=== Page text ===

Tag Archives: housing market

The Market View – 2 Ways


by James Stefanile, ABR, GRI, SRES, QSC, gCertified, REALTOR/Salesperson, Prudential New Jersey Properties, Montclair, NJ

The following illustrations will give insight as to how the Essex County housing market fared for 2012 vs. 2013.  All information comes from the Garden State Multiple Listing Service.

The first view is a line item report showing the listing stats for the 2 years.  Click anywhere on the picture for a larger view:

Stats listings 2013

While the individual results vary from town to town, the overall averages point to an improved and more robust market.  Total listings are down (less inventory) in 2013, the average list price increased by an average of 12.3% reflecting renewed seller confidence and the absorption rate (the number of months it would take the market to absorb – sell –  the inventory for sale) fell by 32.5% to 3.6 months.  The last time we saw absorption rates that low was during the boom years which ended in 2006.

=== Provided records ===

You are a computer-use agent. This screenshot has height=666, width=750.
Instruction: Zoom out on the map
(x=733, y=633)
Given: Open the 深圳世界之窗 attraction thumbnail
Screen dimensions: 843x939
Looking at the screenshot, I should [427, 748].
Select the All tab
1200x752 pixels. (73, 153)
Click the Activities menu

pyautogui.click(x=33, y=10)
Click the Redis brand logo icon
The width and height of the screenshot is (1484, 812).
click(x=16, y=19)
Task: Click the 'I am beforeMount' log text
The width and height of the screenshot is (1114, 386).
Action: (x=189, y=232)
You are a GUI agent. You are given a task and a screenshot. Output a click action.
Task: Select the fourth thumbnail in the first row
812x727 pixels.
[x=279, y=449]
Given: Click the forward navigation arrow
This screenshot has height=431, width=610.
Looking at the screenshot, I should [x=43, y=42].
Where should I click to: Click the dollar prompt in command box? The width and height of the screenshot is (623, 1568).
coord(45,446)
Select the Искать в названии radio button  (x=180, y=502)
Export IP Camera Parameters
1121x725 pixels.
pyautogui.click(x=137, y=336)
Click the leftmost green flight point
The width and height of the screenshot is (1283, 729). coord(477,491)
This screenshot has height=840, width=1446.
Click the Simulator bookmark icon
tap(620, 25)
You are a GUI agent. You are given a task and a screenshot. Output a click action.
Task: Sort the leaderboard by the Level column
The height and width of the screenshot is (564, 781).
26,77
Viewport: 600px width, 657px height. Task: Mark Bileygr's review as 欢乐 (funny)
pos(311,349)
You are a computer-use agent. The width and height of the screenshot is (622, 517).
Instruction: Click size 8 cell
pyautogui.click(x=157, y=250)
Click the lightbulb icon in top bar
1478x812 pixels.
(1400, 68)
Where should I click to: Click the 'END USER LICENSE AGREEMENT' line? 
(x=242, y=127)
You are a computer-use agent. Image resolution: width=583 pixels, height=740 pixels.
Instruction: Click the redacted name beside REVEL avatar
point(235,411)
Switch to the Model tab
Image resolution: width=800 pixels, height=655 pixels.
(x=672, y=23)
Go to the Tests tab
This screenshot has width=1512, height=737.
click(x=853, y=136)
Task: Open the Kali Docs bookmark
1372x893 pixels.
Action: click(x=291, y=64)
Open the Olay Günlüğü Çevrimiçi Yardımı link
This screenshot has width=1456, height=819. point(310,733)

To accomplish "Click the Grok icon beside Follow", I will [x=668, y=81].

===

### Exercise directions:
Based on the Essex County housing market text, why do the overall 2013 averages point to an improved and more robust market? These items were taken from a separate source.

### Result for this exercise:
Total listings in 2013 were down, meaning less inventory, and the average list price rose by 12.3%, which reflects renewed seller confidence. The absorption rate also fell by 32.5% to 3.6 months, a level last seen during the boom years that ended in 2006.